I updated the converter to support M2M models:

For conversion, the path to the single vocabulary file should be passed to the fixed_dictionary option (same name as the Fairseq option).
For translation, the language tags should be included in the input like this:

translator.translate_batch(
    [["__en__", "▁Hello", "▁World", "!"], ["__en__", "▁Hello", "▁World", "!"]],
    target_prefix=[["__fr__"], ["__es__"]],
)

This example translates the same English sentence in French and Spanish.

I tested the 418M model and it seems to work fine, but if you can verify on your side that would be great!

alexeir · July 6, 2021, 11:23am

1.2B converted fine.

But the biggest, 12B model (12b_last_chk_4_gpus.pt) gives conversion error. It’s because of shared across several GPU’s ?

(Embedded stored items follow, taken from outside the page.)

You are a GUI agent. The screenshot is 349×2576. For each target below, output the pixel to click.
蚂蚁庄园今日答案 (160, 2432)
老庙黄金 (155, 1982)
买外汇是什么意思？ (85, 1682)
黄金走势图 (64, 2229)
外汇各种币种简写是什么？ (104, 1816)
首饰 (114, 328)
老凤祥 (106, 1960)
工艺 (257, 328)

Traceback (most recent call last):
File “/root/.local/share/virtualenvs/r10-MnTosGMW/bin/my-convert”, line 13, in
converter.convert(output_dir)
File “/root/.local/share/virtualenvs/r10-MnTosGMW/lib/python3.8/site-packages/ctranslate2/converters/converter.py”, line 45, in convert
model_spec = self._load()
File “/root/.local/share/virtualenvs/r10-MnTosGMW/lib/python3.8/site-packages/ctranslate2/converters/fairseq.py”, line 94, in _load
model_spec = _get_model_spec(args)
File “/root/.local/share/virtualenvs/r10-MnTosGMW/lib/python3.8/site-packages/ctranslate2/converters/fairseq.py”, line 61, in _get_model_spec
utils.raise_unsupported(reasons)
File “/root/.local/share/virtualenvs/r10-MnTosGMW/lib/python3.8/site-packages/ctranslate2/converters/utils.py”, line 16, in raise_unsupported
raise ValueError(message)
ValueError: The model you are trying to convert is not supported by CTranslate2. We identified the following reasons:

Option --arch transformer_wmt_en_de_big_pipeline_parallel is not supported (supported architectures are: transformer_wmt_en_de_big, transformer_tiny, transformer_vaswani_wmt_en_fr_big, transformer_wmt_en_de, transformer, transformer_vaswani_wmt_en_de_big, transformer_iwslt_de_en, transformer_wmt_en_de_big_t2t)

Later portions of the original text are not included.